A special city council meeting was held Monday night in Temple Terrace, one week after a city official was arrested for bribery. That investigation led to the city manager also losing his job

Last Monday, TTemple Terrace development director Amir Anisi was arrested last week on his way to work. The city official is accused of giving inside information to a friend who is not a licensed contractor, who then used the information to win a bid for a project at the Temple Terrace Rec Center.

"This type of corruption is a violation of public trust," said State Attorney Andrew Warren last week.

The next day, City Council voted to fire Anisi’s boss, City Manager Charles Stephenson.  Leaving Temple Terrace down two critical employees both certified building officials and commercial building inspectors.

(Hillsborough County Sheriff's Office)

"It's a big deal because any commercial construction project that's underway can't be inspected. So if they're to the point of needing an inspection, we can't provide it, and so the project comes to a halt," explained Mayor Andy Ross.

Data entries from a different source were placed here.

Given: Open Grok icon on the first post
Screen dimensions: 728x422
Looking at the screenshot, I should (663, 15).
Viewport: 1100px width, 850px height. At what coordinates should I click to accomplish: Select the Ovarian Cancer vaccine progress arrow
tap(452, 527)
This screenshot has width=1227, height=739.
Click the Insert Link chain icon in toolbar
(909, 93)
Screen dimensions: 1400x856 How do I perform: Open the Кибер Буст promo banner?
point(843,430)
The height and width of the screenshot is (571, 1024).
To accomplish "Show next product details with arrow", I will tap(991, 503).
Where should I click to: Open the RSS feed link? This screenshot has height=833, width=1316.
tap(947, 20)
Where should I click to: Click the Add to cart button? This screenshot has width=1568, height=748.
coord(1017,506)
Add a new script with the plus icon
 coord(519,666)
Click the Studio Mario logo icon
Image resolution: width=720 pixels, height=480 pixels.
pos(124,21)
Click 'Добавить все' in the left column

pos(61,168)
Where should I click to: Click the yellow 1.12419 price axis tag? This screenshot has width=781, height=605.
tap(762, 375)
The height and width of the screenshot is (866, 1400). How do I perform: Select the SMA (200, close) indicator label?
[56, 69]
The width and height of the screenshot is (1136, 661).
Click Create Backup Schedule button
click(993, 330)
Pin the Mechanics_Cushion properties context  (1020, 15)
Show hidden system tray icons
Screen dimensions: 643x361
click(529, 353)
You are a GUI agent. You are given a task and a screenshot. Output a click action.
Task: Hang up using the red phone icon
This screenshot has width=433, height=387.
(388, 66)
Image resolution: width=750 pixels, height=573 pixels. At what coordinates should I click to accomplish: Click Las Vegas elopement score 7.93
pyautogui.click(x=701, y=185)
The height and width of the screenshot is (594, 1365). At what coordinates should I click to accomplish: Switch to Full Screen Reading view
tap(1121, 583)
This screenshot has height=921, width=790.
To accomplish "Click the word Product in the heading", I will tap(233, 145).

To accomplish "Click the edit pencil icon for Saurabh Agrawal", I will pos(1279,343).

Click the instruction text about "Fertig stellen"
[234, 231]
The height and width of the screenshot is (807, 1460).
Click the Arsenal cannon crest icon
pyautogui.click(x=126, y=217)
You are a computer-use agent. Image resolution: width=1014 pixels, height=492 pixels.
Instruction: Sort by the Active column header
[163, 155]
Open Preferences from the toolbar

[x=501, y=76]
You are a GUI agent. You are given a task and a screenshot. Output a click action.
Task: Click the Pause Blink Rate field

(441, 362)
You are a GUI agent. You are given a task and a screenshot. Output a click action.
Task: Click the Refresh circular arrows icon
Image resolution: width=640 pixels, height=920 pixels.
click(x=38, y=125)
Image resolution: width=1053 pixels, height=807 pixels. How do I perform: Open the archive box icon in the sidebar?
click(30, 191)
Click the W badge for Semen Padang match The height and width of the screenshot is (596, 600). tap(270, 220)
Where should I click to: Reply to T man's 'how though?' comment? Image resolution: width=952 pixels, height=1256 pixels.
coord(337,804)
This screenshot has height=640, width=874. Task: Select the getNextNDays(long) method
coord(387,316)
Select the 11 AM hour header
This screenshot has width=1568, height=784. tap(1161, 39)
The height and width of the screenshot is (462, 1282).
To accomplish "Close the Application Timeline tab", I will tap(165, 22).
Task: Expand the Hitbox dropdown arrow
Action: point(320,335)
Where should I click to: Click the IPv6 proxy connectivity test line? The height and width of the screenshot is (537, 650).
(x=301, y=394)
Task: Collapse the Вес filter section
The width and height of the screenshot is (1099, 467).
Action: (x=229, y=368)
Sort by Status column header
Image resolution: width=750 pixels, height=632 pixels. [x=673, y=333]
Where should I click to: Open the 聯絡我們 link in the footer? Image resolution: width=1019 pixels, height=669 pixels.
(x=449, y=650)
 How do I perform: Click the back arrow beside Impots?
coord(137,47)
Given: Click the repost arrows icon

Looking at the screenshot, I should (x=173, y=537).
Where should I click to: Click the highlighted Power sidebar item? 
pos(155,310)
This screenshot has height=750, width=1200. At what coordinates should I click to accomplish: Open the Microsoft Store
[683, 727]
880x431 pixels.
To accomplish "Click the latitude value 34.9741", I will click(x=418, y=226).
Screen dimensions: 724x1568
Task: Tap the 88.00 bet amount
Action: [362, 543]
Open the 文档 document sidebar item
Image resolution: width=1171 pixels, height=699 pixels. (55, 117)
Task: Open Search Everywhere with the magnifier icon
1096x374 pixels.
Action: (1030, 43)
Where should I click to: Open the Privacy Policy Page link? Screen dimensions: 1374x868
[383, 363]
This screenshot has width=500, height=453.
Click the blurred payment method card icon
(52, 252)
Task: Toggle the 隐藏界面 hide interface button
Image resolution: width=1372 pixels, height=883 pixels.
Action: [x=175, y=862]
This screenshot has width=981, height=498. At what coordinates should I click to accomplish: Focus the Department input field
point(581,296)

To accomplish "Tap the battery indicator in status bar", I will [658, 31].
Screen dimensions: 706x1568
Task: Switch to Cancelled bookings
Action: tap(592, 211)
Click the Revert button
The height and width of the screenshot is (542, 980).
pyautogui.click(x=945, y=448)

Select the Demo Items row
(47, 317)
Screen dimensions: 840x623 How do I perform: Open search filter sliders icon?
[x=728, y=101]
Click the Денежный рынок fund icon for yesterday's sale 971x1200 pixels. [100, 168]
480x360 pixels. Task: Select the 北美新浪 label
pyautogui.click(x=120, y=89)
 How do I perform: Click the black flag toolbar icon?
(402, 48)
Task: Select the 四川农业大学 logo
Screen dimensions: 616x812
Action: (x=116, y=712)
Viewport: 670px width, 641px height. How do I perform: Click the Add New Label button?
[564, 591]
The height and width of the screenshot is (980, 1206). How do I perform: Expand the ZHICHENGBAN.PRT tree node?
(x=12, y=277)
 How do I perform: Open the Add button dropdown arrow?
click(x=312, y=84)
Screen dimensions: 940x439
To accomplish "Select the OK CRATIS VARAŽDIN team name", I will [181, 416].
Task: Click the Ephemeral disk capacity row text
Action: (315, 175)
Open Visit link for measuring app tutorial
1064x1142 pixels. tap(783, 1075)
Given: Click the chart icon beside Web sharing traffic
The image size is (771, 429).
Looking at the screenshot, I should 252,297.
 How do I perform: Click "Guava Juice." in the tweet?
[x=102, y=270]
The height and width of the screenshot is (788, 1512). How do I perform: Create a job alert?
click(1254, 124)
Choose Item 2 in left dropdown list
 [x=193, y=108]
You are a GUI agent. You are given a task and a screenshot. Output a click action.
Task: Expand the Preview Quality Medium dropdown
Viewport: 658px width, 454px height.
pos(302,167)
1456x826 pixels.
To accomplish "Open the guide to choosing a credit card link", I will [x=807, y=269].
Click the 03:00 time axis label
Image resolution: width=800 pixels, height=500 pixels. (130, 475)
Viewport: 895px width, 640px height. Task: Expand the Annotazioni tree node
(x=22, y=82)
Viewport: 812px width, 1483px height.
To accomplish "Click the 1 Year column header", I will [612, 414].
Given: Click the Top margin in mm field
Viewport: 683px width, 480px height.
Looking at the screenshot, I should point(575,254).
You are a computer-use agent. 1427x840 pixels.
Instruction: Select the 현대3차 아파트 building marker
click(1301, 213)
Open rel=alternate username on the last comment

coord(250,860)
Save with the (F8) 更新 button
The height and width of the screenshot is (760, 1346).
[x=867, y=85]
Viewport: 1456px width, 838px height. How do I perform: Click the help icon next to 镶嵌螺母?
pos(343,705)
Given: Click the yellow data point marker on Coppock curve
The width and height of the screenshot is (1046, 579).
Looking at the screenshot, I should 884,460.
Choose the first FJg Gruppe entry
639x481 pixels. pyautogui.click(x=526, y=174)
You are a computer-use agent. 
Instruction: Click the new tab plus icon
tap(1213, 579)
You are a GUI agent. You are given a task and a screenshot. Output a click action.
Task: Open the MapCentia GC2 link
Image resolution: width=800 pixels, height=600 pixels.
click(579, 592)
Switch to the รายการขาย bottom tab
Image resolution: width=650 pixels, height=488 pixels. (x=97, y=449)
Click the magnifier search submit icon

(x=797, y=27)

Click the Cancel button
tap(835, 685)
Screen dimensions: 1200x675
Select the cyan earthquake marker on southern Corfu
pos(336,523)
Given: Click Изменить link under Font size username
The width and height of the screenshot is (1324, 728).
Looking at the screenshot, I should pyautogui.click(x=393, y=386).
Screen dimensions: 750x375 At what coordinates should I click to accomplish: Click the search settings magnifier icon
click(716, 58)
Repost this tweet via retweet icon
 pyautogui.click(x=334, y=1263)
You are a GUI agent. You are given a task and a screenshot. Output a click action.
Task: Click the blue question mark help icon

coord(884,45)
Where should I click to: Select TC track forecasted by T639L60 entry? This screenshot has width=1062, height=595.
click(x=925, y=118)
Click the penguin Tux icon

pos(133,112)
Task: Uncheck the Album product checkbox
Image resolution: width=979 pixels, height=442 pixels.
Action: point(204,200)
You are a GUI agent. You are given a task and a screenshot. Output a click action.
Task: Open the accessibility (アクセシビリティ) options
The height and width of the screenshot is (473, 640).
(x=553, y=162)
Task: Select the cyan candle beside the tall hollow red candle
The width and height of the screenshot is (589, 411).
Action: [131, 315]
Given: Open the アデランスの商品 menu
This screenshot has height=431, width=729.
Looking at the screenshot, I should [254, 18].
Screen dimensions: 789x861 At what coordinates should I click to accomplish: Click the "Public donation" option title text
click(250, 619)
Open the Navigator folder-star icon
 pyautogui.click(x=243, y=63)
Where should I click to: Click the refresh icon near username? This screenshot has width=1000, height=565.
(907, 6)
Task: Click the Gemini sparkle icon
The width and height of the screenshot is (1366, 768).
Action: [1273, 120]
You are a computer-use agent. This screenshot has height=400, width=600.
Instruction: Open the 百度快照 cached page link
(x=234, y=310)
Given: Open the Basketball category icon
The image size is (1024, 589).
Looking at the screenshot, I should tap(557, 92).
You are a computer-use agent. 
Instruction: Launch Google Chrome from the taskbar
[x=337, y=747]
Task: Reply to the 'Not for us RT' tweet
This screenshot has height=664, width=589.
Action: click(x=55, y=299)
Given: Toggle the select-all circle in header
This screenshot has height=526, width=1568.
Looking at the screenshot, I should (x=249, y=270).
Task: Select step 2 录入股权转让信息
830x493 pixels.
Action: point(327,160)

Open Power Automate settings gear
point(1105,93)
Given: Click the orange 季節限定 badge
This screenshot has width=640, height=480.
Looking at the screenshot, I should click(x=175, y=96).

That was the purpose of Monday night’s special City Council meeting, to stabilize city business and get things in motion to transition over the next few months.

Council voted to contract with a third party vendor to temporarily fill Anisi’s job, filling the hole in the Building Department.  While that is underway, we are told Hillsborough County is providing a building official and commercial inspection services to the City for the next two-weeks, meaning no commercial projects in Temple Terrace should be pushed off track due to the situation. 

Now-former Temple Terrace city manager Charles Stephenson

Members also authorized the Mayor to hire a company to provide an interim City Manager.  The man tapped for the job attended the meeting, Dr. Steve Spina.  Leaders hope he can start by the end of the week.

"What happened here tonight is crucial because it gives us the ability to slow down and to make sure that we go through these recruitment processes and select the best people, not just the first people," Ross said.

Leaders plan to start the hunt for permanent hires in the next few months.